Incontriamo Tiziana Borgo, figura centrale nella programmazione artistica di Teatri in Rete. Con il suo supporto operativo e la sua consulenza le dodici sale hanno potuto realizzare il cartellone della stagione 2023-2024. L’intervista che segue è il resoconto di un lungo dialogo sulla passione per il teatro, le sfide della cultura e l’importanza di un progetto come questo.
Ciao Tiziana, iniziamo con la domanda fondamentale che ci guida tutti: perché fare teatro oggi?
Da bambina non andavo spesso a teatro con la famiglia, però il venerdì davano gli spettacoli in televisione e io ne ero particolarmente attratta. Non vedevo l’ora di andare a letto tardi guardando quello che trasmettevano. Grazie a questi programmi ho conosciuto tutti i grandi autori. Per me fare teatro e assistere alle rappresentazioni è come giocare. Lo spettatore quando si siede sulla poltrona e vede aprirsi il sipario sa che non assisterà a una cosa che accade nella vita, una rappresentazione appunto, ma a un qualcosa ti porta in un’altra esistenza che viene messa in scena. Tu, da spettatore, devi stare al gioco, ti viene chiesto di credere a quello che accade sul palco.
Ovviamente questo lo spettacolo se lo deve guadagnare, ma quando succede, quando ci si lascia andare, il teatro diventa un sogno nella realtà che ti appartiene. Secondo me non è una fuga, è una realtà che viene spinta verso qualcosa di bello, di significativo, grazie al palcoscenico. Questo è il valore di fare teatro oggi per me. Spingersi verso bei sogni.
In questo periodo gli autori stanno puntando più alla dimensione del sogno, dell’evasione, o del racconto della realtà?
Non redo ci sia bisogno di parlare di quello che accade oggi analizzandolo oggettivamente. Siamo in un mondo talmente complesso e tribolato che non vogliamo rivederlo. Lì sopra, su quel palco, vogliamo che ci venga data la possibilità di comprenderlo, di cogliere un senso nella complessità del presente. Magari anche attraverso testi vecchi che risuonano nel presente.
Vedi dei fili conduttori nella stagione di Teatri in Rete? Qualche tema comune, qualche scelta artistica particolare?
Quando si programma bisogna mediare tra molti fattori, non solo economici, ma anche di contenuto. Bisogna equilibrare le stagioni tra impegno e divertimento. La voglia di “leggerezza di qualità” è stata un po’ il centro degli ultimi anni. Il pubblico riconosce quando gli attori sanno arrivare al pubblico, anche in maniera semplice, perciò la professionalità e il rigore sono il grande filo conduttore che abbiamo scelto.
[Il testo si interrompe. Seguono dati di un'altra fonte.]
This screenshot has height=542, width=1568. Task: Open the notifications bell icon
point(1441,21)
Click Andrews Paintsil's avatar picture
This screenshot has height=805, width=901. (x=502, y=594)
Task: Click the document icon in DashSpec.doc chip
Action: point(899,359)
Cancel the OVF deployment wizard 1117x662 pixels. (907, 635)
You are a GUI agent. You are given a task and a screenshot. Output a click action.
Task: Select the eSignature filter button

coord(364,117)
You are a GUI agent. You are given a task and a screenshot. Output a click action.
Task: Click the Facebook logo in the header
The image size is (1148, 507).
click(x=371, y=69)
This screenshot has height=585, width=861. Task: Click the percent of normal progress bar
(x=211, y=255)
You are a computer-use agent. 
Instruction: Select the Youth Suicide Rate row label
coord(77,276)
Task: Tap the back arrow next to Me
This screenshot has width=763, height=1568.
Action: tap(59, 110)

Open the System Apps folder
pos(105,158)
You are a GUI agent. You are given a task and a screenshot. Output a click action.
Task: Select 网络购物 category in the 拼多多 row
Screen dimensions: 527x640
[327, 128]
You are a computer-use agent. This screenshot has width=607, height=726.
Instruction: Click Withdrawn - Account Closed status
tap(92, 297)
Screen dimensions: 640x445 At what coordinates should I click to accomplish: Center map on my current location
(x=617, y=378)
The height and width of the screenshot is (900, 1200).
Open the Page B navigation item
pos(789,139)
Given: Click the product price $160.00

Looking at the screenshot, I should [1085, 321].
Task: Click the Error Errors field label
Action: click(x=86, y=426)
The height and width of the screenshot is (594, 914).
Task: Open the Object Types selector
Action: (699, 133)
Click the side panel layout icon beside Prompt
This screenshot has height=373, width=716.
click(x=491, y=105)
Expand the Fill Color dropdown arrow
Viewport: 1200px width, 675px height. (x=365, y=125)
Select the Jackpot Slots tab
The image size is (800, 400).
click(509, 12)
Il pubblico troverà allestimenti di tutto rispetto anche negli spettacoli più insospettabili. Abbiamo cercato il divertimento professionale e pulito. Le stagioni sono state fatte intorno ad un’idea di teatralità che è artigianato puro, che risiede sulla creatività di chi lo fa. Non solo delle star in scena, ma anche del regista, costumista e scenografo e così via.
Da quanti anni lavori con il teatro?
Da quando avevo 19 anni, appena uscita dalle scuole superiori. Una vita.
E c’è ancora la passione?
Ci sono delle volte in cui vado a teatro, spesso vado sola, in cui guardo il sipario e ancora non vedo l’ora che si apra. Bisogna vedere tanti spettacoli poi per riuscire a capire bene che cosa sia quest’arte.
Allora chi meglio di te può consigliare la “dieta” teatrale? Quanti spettacoli consigli di vedere tra quelli di Teatri in Rete?
Tutti! (Ride). Scherzi a parte io direi che almeno una volta al mese vale la pena, magari scegliendo oppure con abbonamento affidandosi alla programmazione degli esercenti.
Un augurio per i Teatri in Rete?
Il mio augurio è di non perdere mai la passione. Di sentire l’esigenza di riempire la sala con gli spettacoli e di sentirne la mancanza quando non ci sono. Deve essere un sentimento comune che accompagna i responsabili della sala e i volontari: la voglia di far vivere la sala ad ogni costo.